Data, data, data. Some describe it as the oil of the 21st century, while others prefer to compare it to sunlight. In any case, data is the raw material for the development of new technologies and Internet services. The European Parliament, the Council of the EU and the Commission have reached an agreement on a revised directive that will facilitate the availability and re-use of public sector data.
“Making sure that high-quality, high-value data from publicly funded services is widely and freely available is a key factor in accelerating European innovation in highly competitive fields such as artificial intelligence requiring access to vast amounts of high-quality data”, the European Commission stated. Anything from anonymised personal data on household energy use to general information about national education or literacy levels – EU Member States will in future be required to make data available, especially in real time and via APIs.
Data worth billions
This all be free. “The total direct economic value of public sector information and data from public undertakings is expected to increase from €52 billion in 2018 to €194 billion by 2030”, said Digital Single Market President Andrus Ansip. The motivation is clear:
“Public sector information has already been paid for by the taxpayer. Making it more open for re-use benefits the European data economy by enabling new innovative products and services, for example based on artificial intelligence technologies. But beyond the economy, open data from the public sector is also important for our democracy and society because it increases transparency and supports a facts-based public debate”, said Mariya Gabriel, European Commissioner for Digital Economy and Society.

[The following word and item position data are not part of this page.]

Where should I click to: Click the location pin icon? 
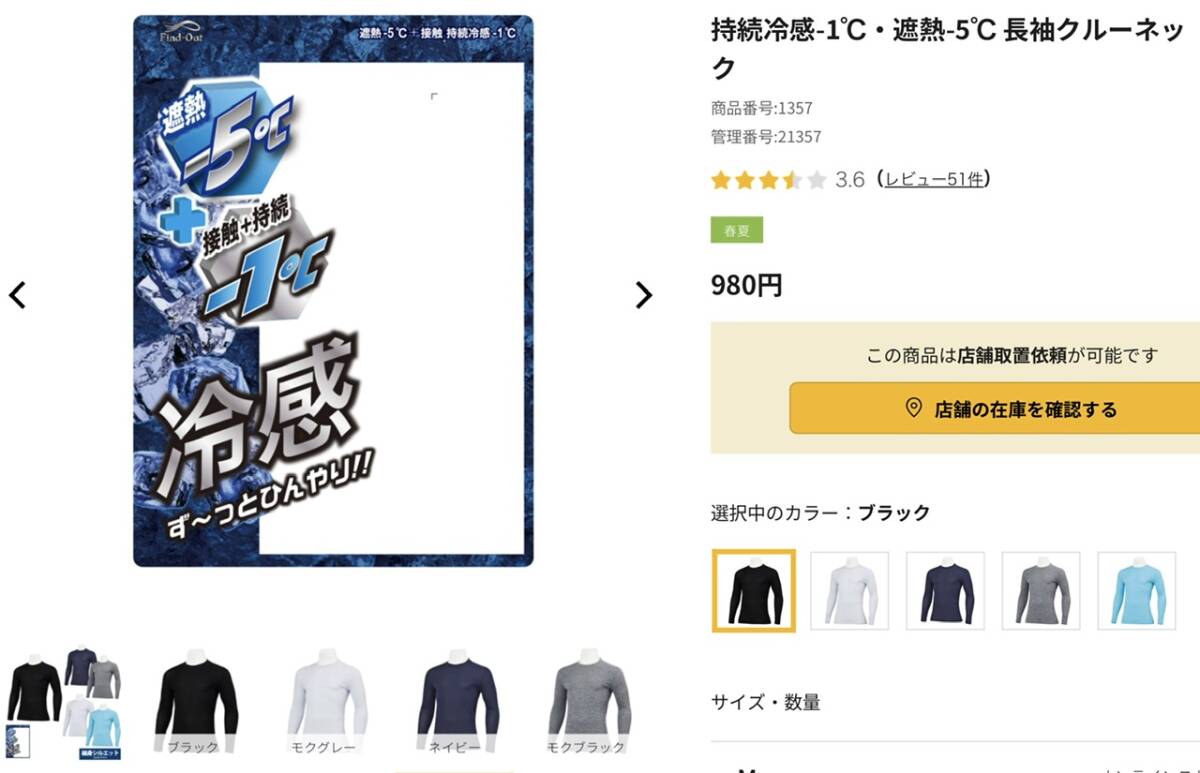912,408
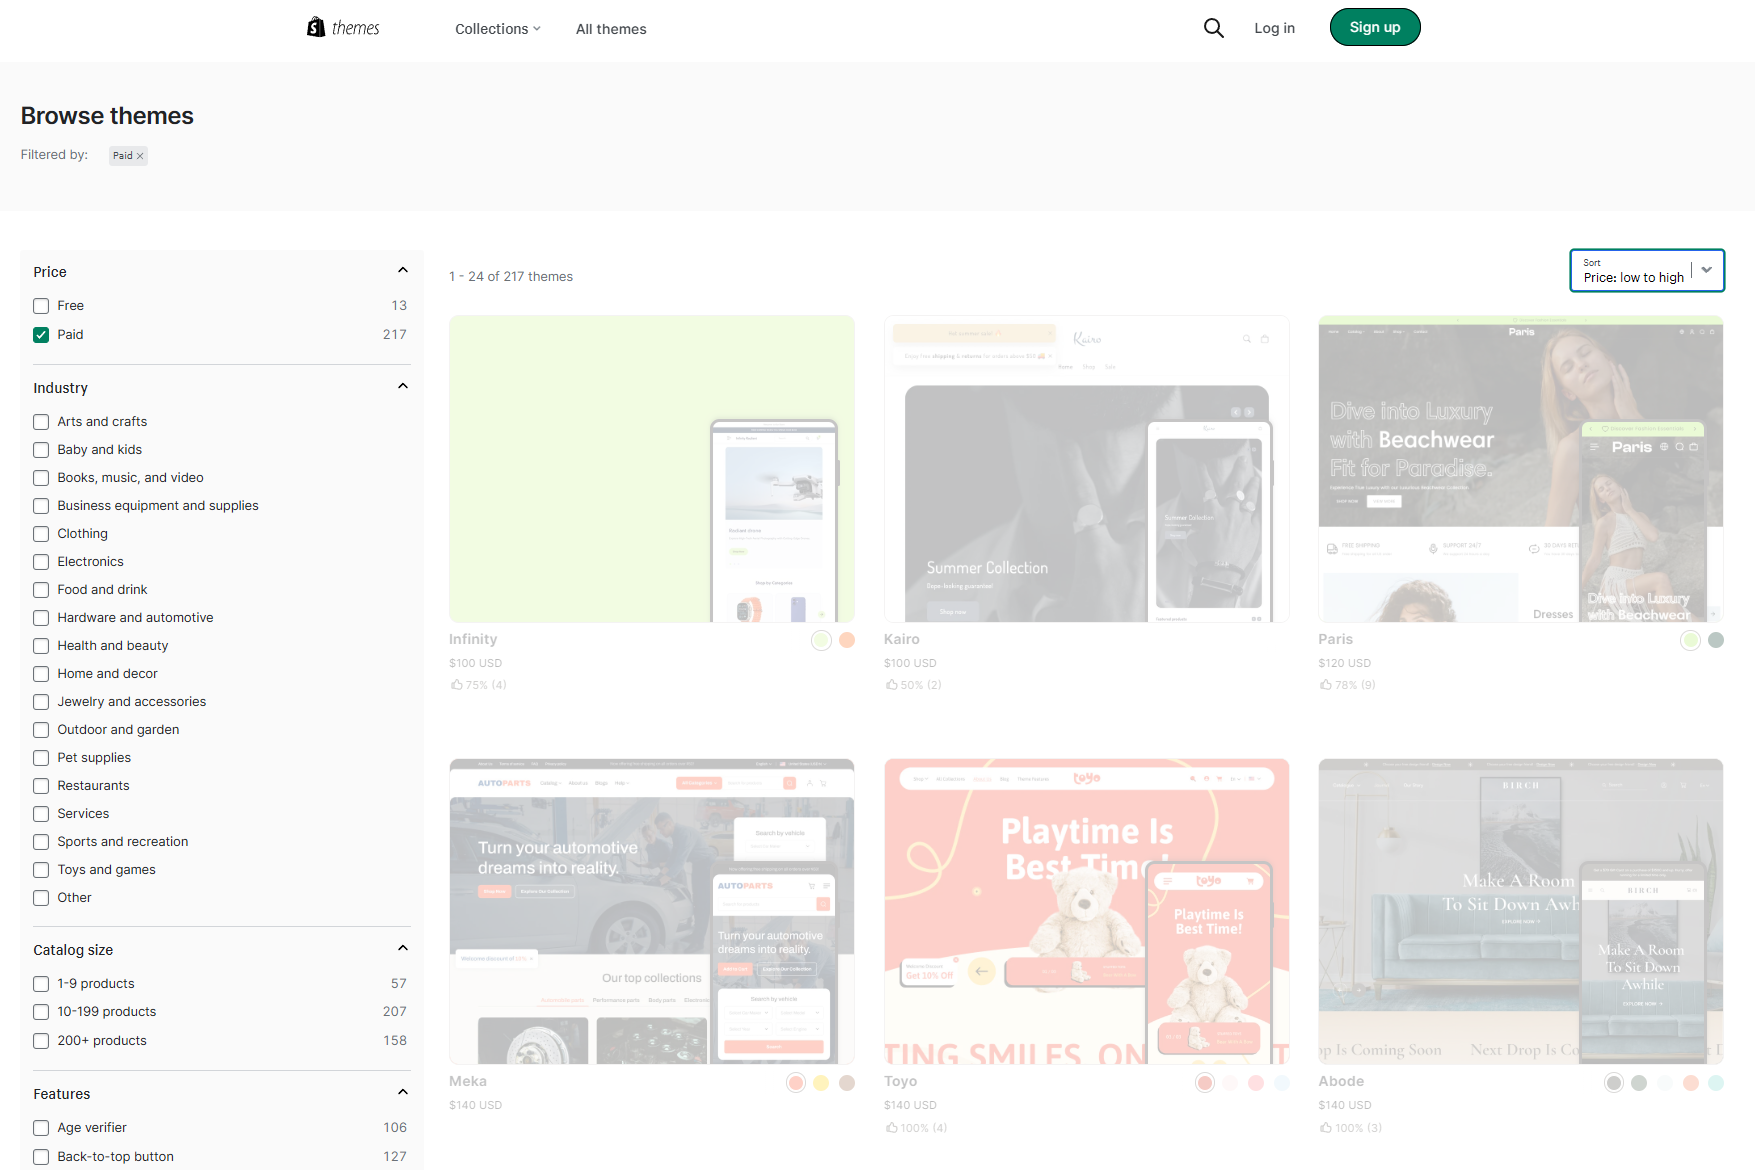
Task: Open the Collections menu
Action: [497, 29]
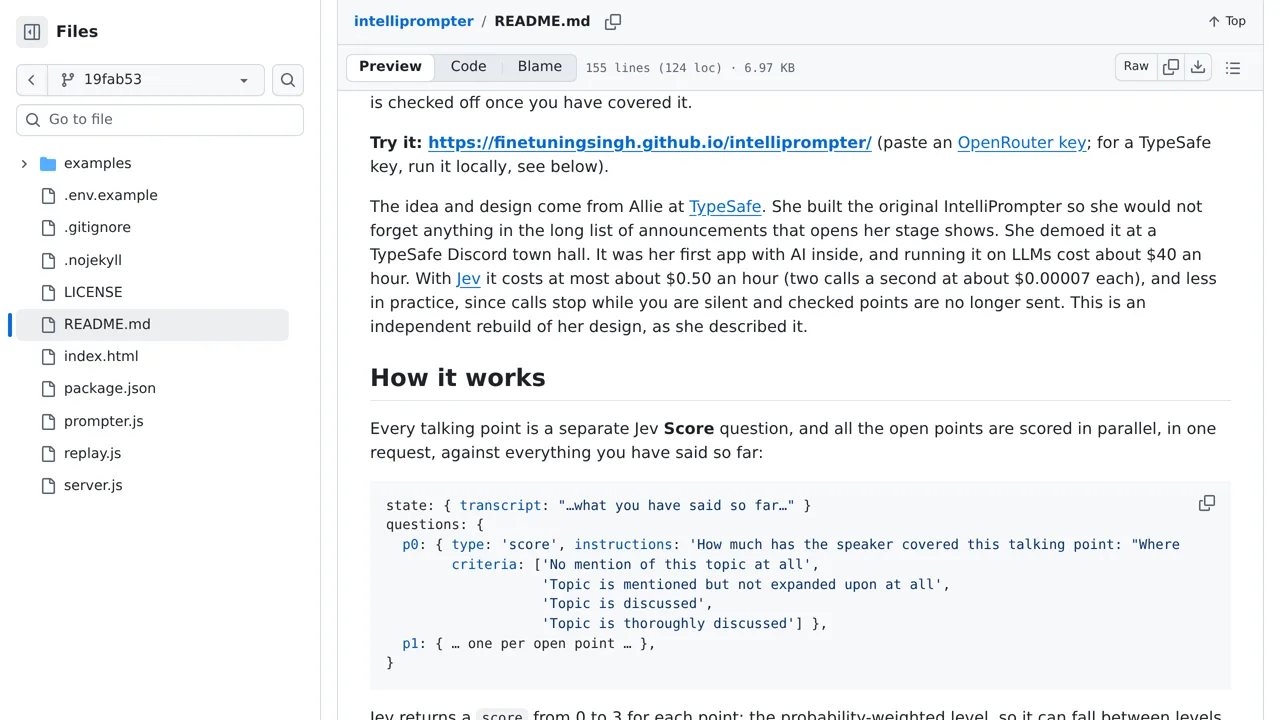Copy raw file contents
Image resolution: width=1280 pixels, height=720 pixels.
[x=1171, y=67]
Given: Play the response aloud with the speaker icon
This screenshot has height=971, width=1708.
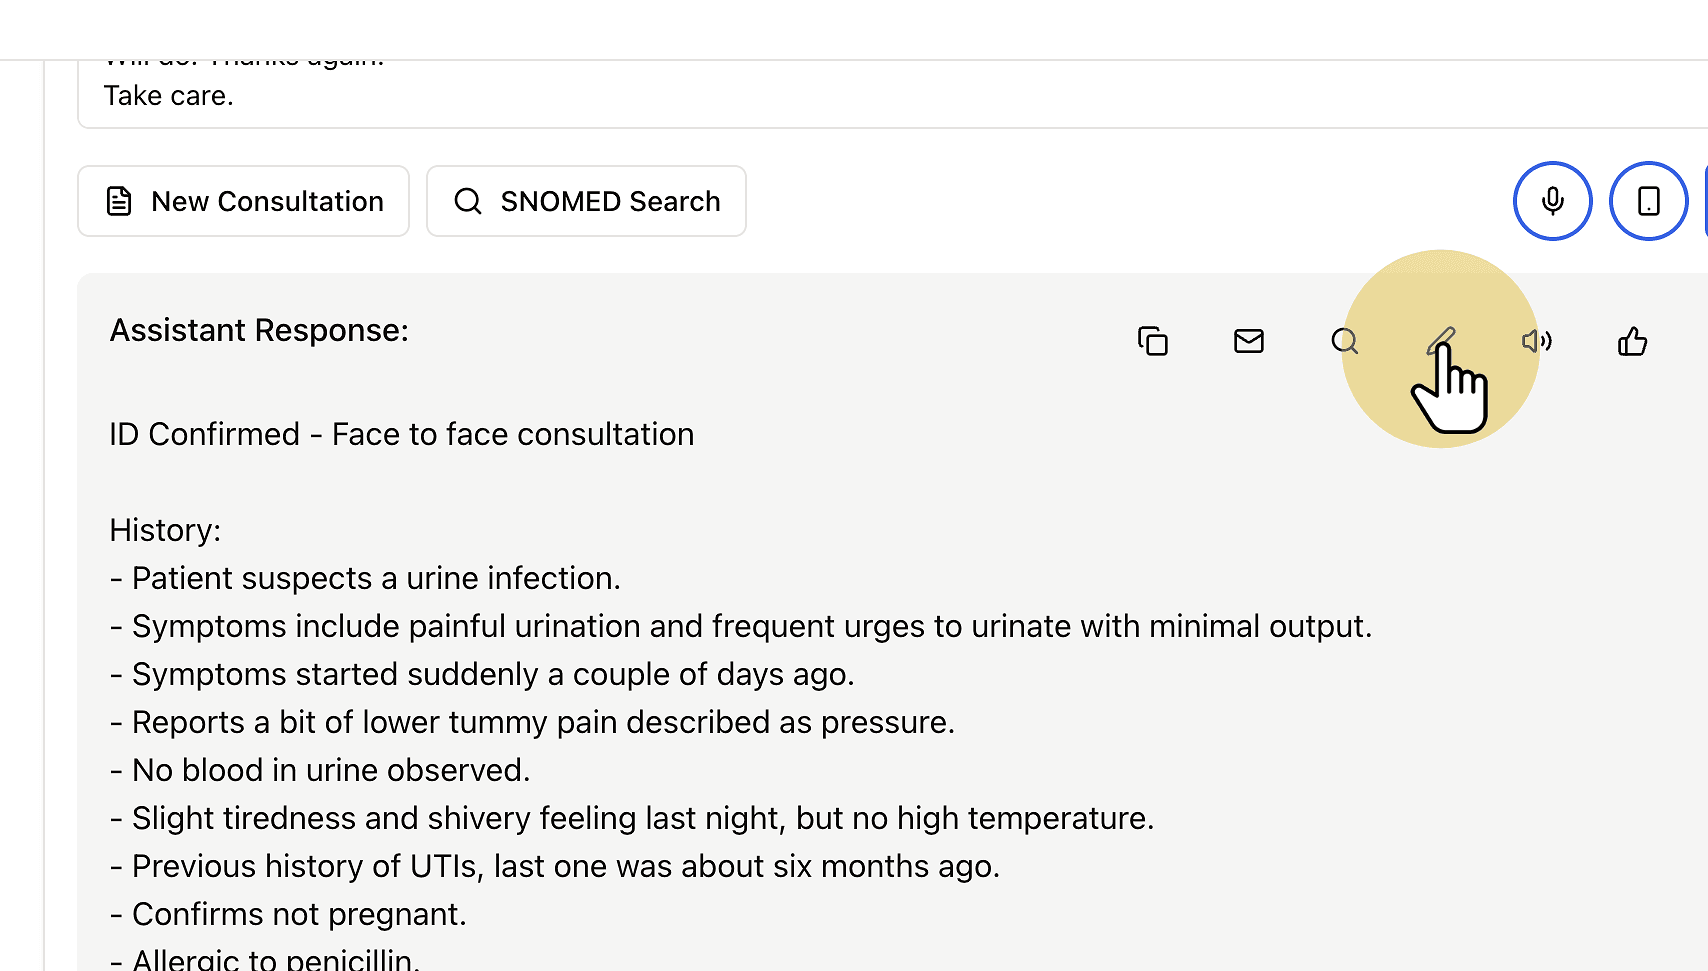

For startups and AI developers
Although there has been an EU open data strategy since 2003, the new directive will improve it. In this way, authorities are only allowed to charge the reuse of their data for additional costs in a few exceptional cases. “In this way, more SMEs and start-ups can open up new markets for the provision of data-aided products and services,” stated the EC.
There are several exceptions: for public services in the transport and utilities sector. It is regulated at national level whether they make data freely accessible. If so, then appropriate data formats and dissemination methods must be ensured. However, they may continue to charge “reasonable fees to cover their costs”.
Real-time data is another important focus. These will be available through application programming interfaces (APIs) so that companies, especially startups, can develop innovative products and services, such as mobility apps. Member States will then have to implement them within two years before they become effective. The Commission will start working with the Member States on the identification of the high-value datasets which will be set out in an implementing act.